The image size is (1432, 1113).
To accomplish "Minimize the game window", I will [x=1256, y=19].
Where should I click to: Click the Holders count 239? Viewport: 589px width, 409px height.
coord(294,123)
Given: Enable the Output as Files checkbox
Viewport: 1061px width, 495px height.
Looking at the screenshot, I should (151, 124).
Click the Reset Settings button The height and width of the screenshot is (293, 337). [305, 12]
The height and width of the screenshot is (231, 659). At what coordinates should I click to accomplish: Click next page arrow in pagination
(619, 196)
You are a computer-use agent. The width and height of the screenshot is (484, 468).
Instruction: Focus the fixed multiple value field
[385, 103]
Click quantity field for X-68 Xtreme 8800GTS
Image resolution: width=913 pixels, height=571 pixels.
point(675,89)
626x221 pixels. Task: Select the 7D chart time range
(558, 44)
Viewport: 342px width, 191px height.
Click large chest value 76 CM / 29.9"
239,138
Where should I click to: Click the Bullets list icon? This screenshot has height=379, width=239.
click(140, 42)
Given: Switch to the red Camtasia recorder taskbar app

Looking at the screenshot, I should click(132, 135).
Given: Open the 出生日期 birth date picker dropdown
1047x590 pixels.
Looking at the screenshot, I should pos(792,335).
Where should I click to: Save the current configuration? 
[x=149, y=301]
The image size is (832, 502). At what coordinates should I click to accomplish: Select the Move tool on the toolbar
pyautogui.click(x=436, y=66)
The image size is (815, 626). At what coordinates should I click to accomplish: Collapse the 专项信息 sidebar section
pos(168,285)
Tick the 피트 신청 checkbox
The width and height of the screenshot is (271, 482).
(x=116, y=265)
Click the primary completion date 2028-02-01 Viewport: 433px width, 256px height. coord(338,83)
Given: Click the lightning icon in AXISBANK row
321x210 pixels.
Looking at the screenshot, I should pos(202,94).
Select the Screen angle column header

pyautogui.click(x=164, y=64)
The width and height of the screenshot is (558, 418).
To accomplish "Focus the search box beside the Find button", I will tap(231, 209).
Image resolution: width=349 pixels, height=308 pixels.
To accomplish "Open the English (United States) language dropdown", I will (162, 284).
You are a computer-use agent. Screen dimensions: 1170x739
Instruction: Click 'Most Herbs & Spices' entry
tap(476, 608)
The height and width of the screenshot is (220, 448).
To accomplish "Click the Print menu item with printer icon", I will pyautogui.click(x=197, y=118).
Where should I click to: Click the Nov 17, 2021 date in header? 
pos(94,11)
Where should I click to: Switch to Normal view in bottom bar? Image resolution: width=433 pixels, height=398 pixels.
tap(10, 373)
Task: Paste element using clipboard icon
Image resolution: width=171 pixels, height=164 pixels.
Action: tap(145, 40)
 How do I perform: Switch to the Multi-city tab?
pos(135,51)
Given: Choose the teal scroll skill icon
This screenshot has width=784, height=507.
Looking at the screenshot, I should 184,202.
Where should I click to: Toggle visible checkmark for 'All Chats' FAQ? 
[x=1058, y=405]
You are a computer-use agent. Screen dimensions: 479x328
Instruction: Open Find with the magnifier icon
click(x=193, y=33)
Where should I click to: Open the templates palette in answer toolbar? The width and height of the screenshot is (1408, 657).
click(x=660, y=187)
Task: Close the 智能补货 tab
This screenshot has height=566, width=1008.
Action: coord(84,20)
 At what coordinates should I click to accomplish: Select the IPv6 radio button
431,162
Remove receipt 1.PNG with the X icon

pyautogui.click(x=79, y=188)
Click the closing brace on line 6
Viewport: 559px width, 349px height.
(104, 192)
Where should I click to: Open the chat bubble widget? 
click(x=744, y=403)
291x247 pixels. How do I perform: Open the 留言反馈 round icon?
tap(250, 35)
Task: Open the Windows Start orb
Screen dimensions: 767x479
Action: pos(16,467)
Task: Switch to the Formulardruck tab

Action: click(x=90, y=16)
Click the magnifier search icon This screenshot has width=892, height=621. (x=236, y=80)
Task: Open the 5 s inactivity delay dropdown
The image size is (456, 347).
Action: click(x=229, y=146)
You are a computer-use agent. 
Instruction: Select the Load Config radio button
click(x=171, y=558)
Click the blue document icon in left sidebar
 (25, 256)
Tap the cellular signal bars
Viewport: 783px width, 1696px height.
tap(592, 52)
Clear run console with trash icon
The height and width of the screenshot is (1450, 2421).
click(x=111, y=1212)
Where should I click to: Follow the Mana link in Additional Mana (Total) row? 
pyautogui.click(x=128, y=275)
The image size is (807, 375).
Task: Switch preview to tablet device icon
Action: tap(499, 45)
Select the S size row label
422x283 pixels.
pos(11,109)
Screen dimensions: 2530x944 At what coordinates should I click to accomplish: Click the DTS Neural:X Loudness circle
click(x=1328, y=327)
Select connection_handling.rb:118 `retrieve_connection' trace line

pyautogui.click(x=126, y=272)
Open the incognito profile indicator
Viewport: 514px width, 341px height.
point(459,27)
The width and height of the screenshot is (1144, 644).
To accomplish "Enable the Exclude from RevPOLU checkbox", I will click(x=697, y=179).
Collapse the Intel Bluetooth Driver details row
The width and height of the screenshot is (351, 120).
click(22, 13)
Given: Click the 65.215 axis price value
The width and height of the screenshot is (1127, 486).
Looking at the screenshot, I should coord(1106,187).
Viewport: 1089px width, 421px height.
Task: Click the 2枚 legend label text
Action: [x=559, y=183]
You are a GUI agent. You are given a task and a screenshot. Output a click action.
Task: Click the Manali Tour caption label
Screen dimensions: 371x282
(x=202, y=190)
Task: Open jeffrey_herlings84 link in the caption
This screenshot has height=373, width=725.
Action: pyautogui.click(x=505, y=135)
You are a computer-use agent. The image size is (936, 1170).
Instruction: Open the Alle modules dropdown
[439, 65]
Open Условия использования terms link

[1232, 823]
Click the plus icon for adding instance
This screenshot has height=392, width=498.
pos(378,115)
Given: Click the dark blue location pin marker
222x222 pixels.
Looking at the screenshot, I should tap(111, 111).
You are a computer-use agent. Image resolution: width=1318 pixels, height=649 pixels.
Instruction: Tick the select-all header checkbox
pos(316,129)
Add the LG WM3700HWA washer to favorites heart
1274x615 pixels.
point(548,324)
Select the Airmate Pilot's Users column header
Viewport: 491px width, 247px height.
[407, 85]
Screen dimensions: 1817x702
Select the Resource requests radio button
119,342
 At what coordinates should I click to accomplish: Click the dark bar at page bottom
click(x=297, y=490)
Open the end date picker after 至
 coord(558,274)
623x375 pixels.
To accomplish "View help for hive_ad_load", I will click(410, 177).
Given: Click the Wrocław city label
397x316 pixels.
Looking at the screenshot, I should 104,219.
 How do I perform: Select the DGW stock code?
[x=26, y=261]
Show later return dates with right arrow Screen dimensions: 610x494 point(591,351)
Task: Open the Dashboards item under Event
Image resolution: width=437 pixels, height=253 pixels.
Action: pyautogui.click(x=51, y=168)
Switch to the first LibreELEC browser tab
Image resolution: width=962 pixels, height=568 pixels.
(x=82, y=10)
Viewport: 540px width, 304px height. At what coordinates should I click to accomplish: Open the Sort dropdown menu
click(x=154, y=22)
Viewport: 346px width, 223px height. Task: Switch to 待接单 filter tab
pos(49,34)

WORK REQUEST: In full and exactly as written, repeat the data.

ANSWER TO THIS PROBLEM:
The image size is (1432, 1113).
To accomplish "Minimize the game window", I will [x=1256, y=19].
Where should I click to: Click the Holders count 239? Viewport: 589px width, 409px height.
coord(294,123)
Given: Enable the Output as Files checkbox
Viewport: 1061px width, 495px height.
Looking at the screenshot, I should (151, 124).
Click the Reset Settings button The height and width of the screenshot is (293, 337). [305, 12]
The height and width of the screenshot is (231, 659). At what coordinates should I click to accomplish: Click next page arrow in pagination
(619, 196)
You are a computer-use agent. The width and height of the screenshot is (484, 468).
Instruction: Focus the fixed multiple value field
[385, 103]
Click quantity field for X-68 Xtreme 8800GTS
Image resolution: width=913 pixels, height=571 pixels.
point(675,89)
626x221 pixels. Task: Select the 7D chart time range
(558, 44)
Viewport: 342px width, 191px height.
Click large chest value 76 CM / 29.9"
239,138
Where should I click to: Click the Bullets list icon? This screenshot has height=379, width=239.
click(140, 42)
Given: Switch to the red Camtasia recorder taskbar app

Looking at the screenshot, I should click(132, 135).
Given: Open the 出生日期 birth date picker dropdown
1047x590 pixels.
Looking at the screenshot, I should pos(792,335).
Where should I click to: Save the current configuration? 
[x=149, y=301]
The image size is (832, 502). At what coordinates should I click to accomplish: Select the Move tool on the toolbar
pyautogui.click(x=436, y=66)
The image size is (815, 626). At what coordinates should I click to accomplish: Collapse the 专项信息 sidebar section
pos(168,285)
Tick the 피트 신청 checkbox
The width and height of the screenshot is (271, 482).
(x=116, y=265)
Click the primary completion date 2028-02-01 Viewport: 433px width, 256px height. coord(338,83)
Given: Click the lightning icon in AXISBANK row
321x210 pixels.
Looking at the screenshot, I should pos(202,94).
Select the Screen angle column header

pyautogui.click(x=164, y=64)
The width and height of the screenshot is (558, 418).
To accomplish "Focus the search box beside the Find button", I will tap(231, 209).
Image resolution: width=349 pixels, height=308 pixels.
To accomplish "Open the English (United States) language dropdown", I will (162, 284).
You are a computer-use agent. Screen dimensions: 1170x739
Instruction: Click 'Most Herbs & Spices' entry
tap(476, 608)
The height and width of the screenshot is (220, 448).
To accomplish "Click the Print menu item with printer icon", I will pyautogui.click(x=197, y=118).
Where should I click to: Click the Nov 17, 2021 date in header? 
pos(94,11)
Where should I click to: Switch to Normal view in bottom bar? Image resolution: width=433 pixels, height=398 pixels.
tap(10, 373)
Task: Paste element using clipboard icon
Image resolution: width=171 pixels, height=164 pixels.
Action: tap(145, 40)
 How do I perform: Switch to the Multi-city tab?
pos(135,51)
Given: Choose the teal scroll skill icon
This screenshot has width=784, height=507.
Looking at the screenshot, I should 184,202.
Where should I click to: Toggle visible checkmark for 'All Chats' FAQ? 
[x=1058, y=405]
You are a computer-use agent. Screen dimensions: 479x328
Instruction: Open Find with the magnifier icon
click(x=193, y=33)
Where should I click to: Open the templates palette in answer toolbar? The width and height of the screenshot is (1408, 657).
click(x=660, y=187)
Task: Close the 智能补货 tab
This screenshot has height=566, width=1008.
Action: coord(84,20)
 At what coordinates should I click to accomplish: Select the IPv6 radio button
431,162
Remove receipt 1.PNG with the X icon

pyautogui.click(x=79, y=188)
Click the closing brace on line 6
Viewport: 559px width, 349px height.
(104, 192)
Where should I click to: Open the chat bubble widget? 
click(x=744, y=403)
291x247 pixels. How do I perform: Open the 留言反馈 round icon?
tap(250, 35)
Task: Open the Windows Start orb
Screen dimensions: 767x479
Action: pos(16,467)
Task: Switch to the Formulardruck tab

Action: click(x=90, y=16)
Click the magnifier search icon This screenshot has width=892, height=621. (x=236, y=80)
Task: Open the 5 s inactivity delay dropdown
The image size is (456, 347).
Action: click(x=229, y=146)
You are a computer-use agent. 
Instruction: Select the Load Config radio button
click(x=171, y=558)
Click the blue document icon in left sidebar
 (25, 256)
Tap the cellular signal bars
Viewport: 783px width, 1696px height.
tap(592, 52)
Clear run console with trash icon
The height and width of the screenshot is (1450, 2421).
click(x=111, y=1212)
Where should I click to: Follow the Mana link in Additional Mana (Total) row? 
pyautogui.click(x=128, y=275)
The image size is (807, 375).
Task: Switch preview to tablet device icon
Action: tap(499, 45)
Select the S size row label
422x283 pixels.
pos(11,109)
Screen dimensions: 2530x944 At what coordinates should I click to accomplish: Click the DTS Neural:X Loudness circle
click(x=1328, y=327)
Select connection_handling.rb:118 `retrieve_connection' trace line

pyautogui.click(x=126, y=272)
Open the incognito profile indicator
Viewport: 514px width, 341px height.
point(459,27)
The width and height of the screenshot is (1144, 644).
To accomplish "Enable the Exclude from RevPOLU checkbox", I will click(x=697, y=179).
Collapse the Intel Bluetooth Driver details row
The width and height of the screenshot is (351, 120).
click(22, 13)
Given: Click the 65.215 axis price value
The width and height of the screenshot is (1127, 486).
Looking at the screenshot, I should coord(1106,187).
Viewport: 1089px width, 421px height.
Task: Click the 2枚 legend label text
Action: [x=559, y=183]
You are a GUI agent. You are given a task and a screenshot. Output a click action.
Task: Click the Manali Tour caption label
Screen dimensions: 371x282
(x=202, y=190)
Task: Open jeffrey_herlings84 link in the caption
This screenshot has height=373, width=725.
Action: pyautogui.click(x=505, y=135)
You are a computer-use agent. The image size is (936, 1170).
Instruction: Open the Alle modules dropdown
[439, 65]
Open Условия использования terms link

[1232, 823]
Click the plus icon for adding instance
This screenshot has height=392, width=498.
pos(378,115)
Given: Click the dark blue location pin marker
222x222 pixels.
Looking at the screenshot, I should tap(111, 111).
You are a computer-use agent. Image resolution: width=1318 pixels, height=649 pixels.
Instruction: Tick the select-all header checkbox
pos(316,129)
Add the LG WM3700HWA washer to favorites heart
1274x615 pixels.
point(548,324)
Select the Airmate Pilot's Users column header
Viewport: 491px width, 247px height.
[407, 85]
Screen dimensions: 1817x702
Select the Resource requests radio button
119,342
 At what coordinates should I click to accomplish: Click the dark bar at page bottom
click(x=297, y=490)
Open the end date picker after 至
 coord(558,274)
623x375 pixels.
To accomplish "View help for hive_ad_load", I will click(410, 177).
Given: Click the Wrocław city label
397x316 pixels.
Looking at the screenshot, I should 104,219.
 How do I perform: Select the DGW stock code?
[x=26, y=261]
Show later return dates with right arrow Screen dimensions: 610x494 point(591,351)
Task: Open the Dashboards item under Event
Image resolution: width=437 pixels, height=253 pixels.
Action: pyautogui.click(x=51, y=168)
Switch to the first LibreELEC browser tab
Image resolution: width=962 pixels, height=568 pixels.
(x=82, y=10)
Viewport: 540px width, 304px height. At what coordinates should I click to accomplish: Open the Sort dropdown menu
click(x=154, y=22)
Viewport: 346px width, 223px height. Task: Switch to 待接单 filter tab
pos(49,34)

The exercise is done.